**EXERCISE:** Your reply should consist only of the lines from the one holding "Task: Click the 10:44:00 Lansdowne time cell" to the last line of the data below, written out exactly and without pictures.

Collected data entries
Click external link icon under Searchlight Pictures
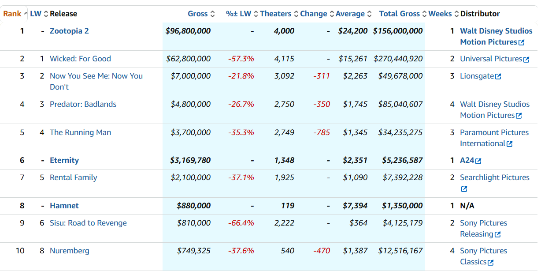The image size is (541, 271). 464,189
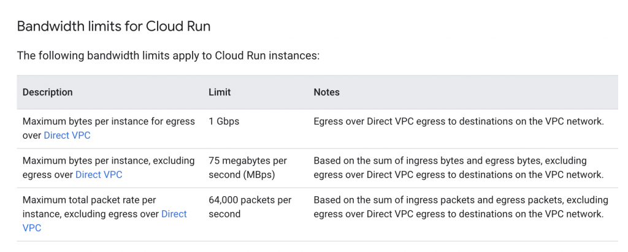
Task: Select the Description column header
Action: point(47,92)
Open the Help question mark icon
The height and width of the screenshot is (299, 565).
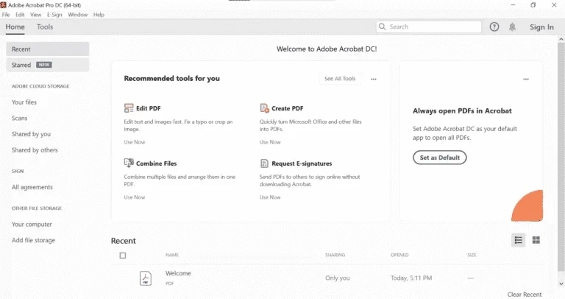coord(494,27)
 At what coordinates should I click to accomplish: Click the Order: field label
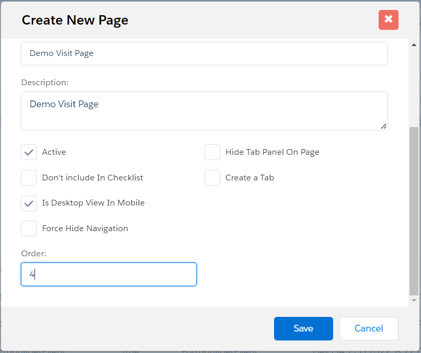(x=33, y=253)
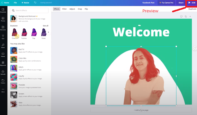Open the Photos sidebar panel
Viewport: 197px width, 115px height.
(3, 19)
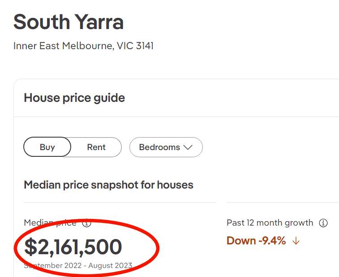This screenshot has width=339, height=277.
Task: Click the word Down in growth figure
Action: point(241,241)
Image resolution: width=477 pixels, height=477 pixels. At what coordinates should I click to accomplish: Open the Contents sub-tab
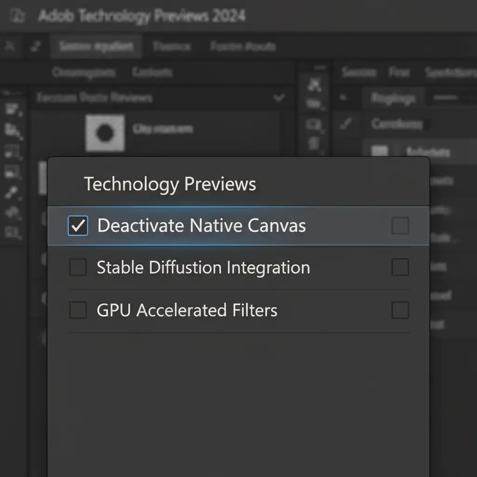tap(152, 73)
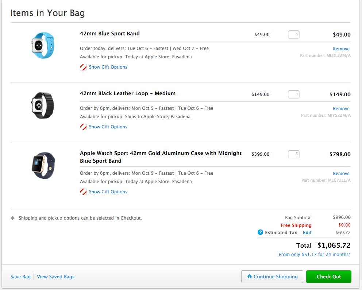Open the black leather loop product image

point(43,105)
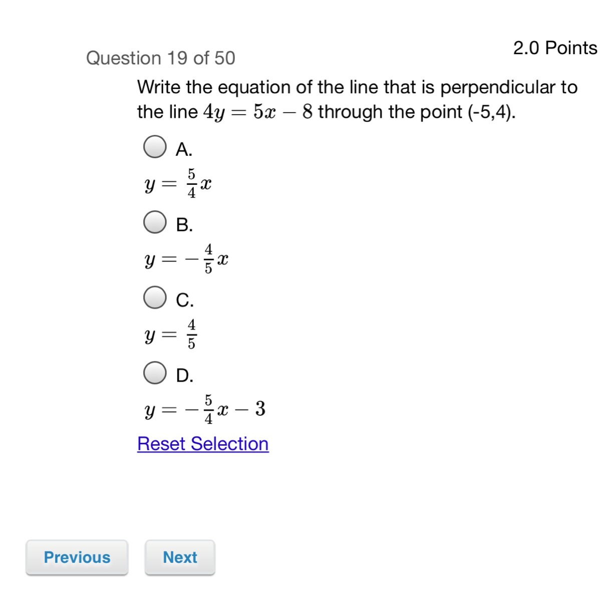Click the 'Question 19 of 50' heading

click(161, 58)
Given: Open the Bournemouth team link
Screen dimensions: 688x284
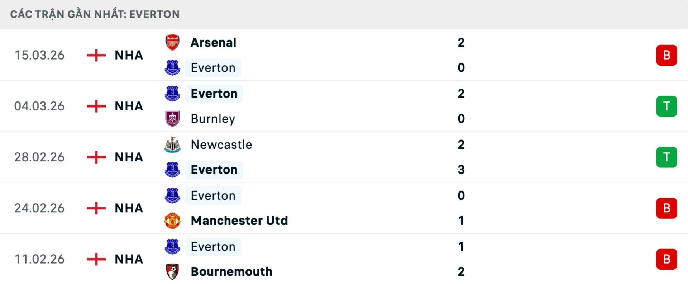Looking at the screenshot, I should pyautogui.click(x=231, y=271).
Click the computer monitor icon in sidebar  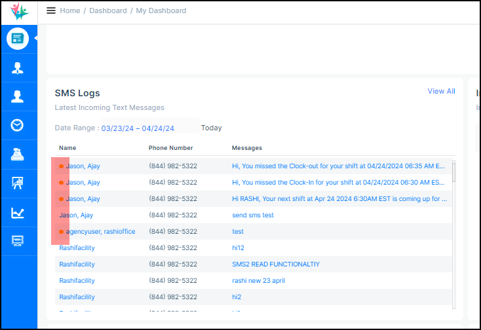click(x=18, y=241)
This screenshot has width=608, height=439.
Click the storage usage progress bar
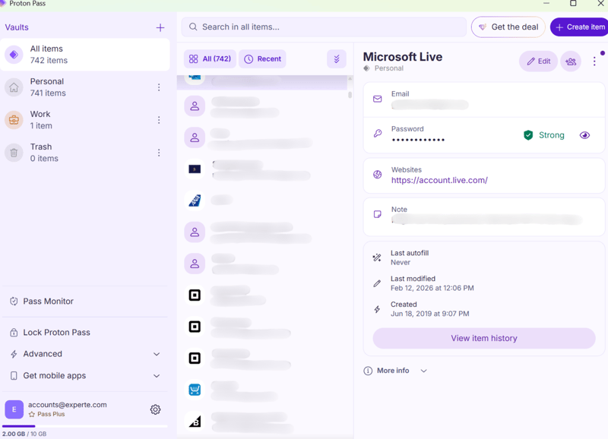click(84, 426)
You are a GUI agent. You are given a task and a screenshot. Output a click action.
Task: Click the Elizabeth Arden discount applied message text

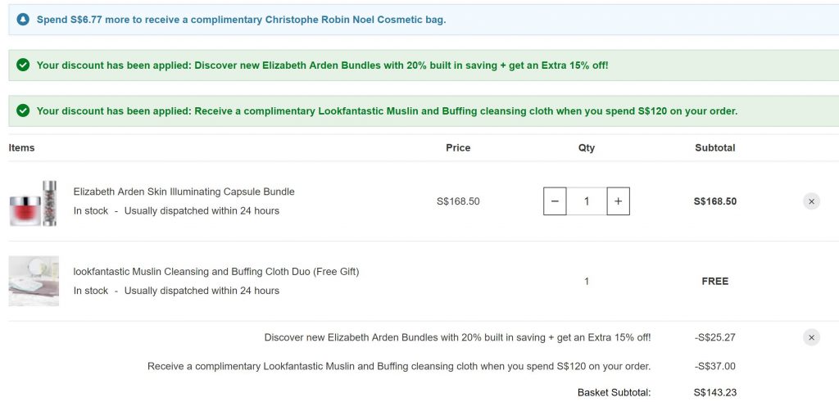pyautogui.click(x=322, y=65)
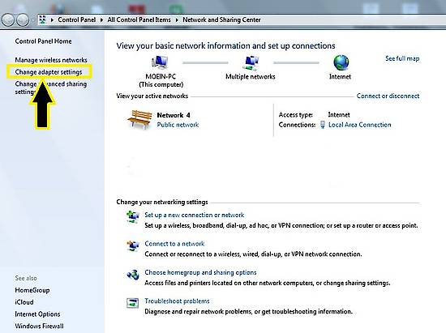Viewport: 446px width, 333px height.
Task: Go to Control Panel Home
Action: coord(43,41)
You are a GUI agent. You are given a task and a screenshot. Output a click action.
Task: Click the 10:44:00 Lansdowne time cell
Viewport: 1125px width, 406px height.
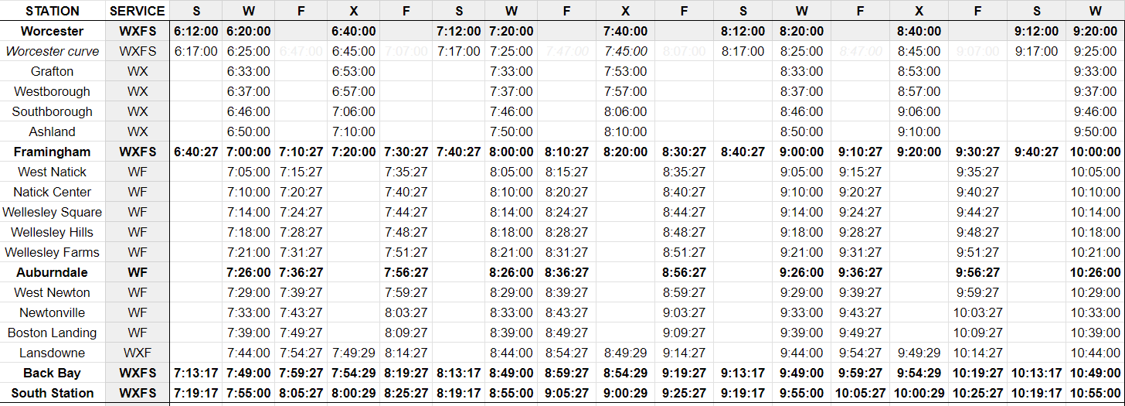point(1095,353)
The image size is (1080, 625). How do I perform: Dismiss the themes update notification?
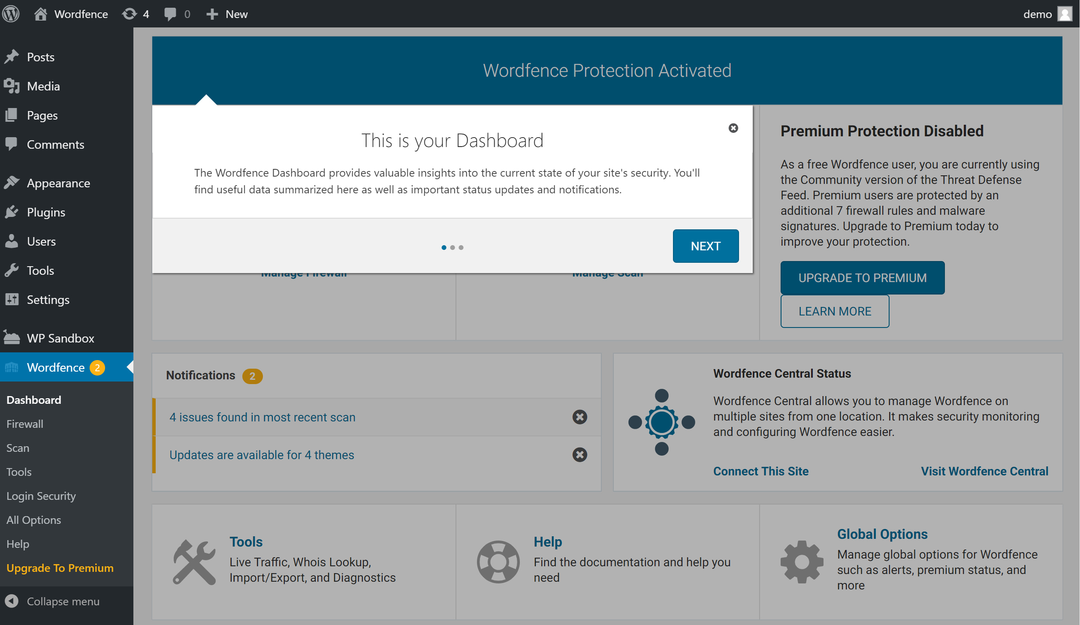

**SOLUTION:**
Task: Click the 10:44:00 Lansdowne time cell
Viewport: 1125px width, 406px height.
point(1095,353)
The image size is (1080, 625). How do I perform: Dismiss the themes update notification?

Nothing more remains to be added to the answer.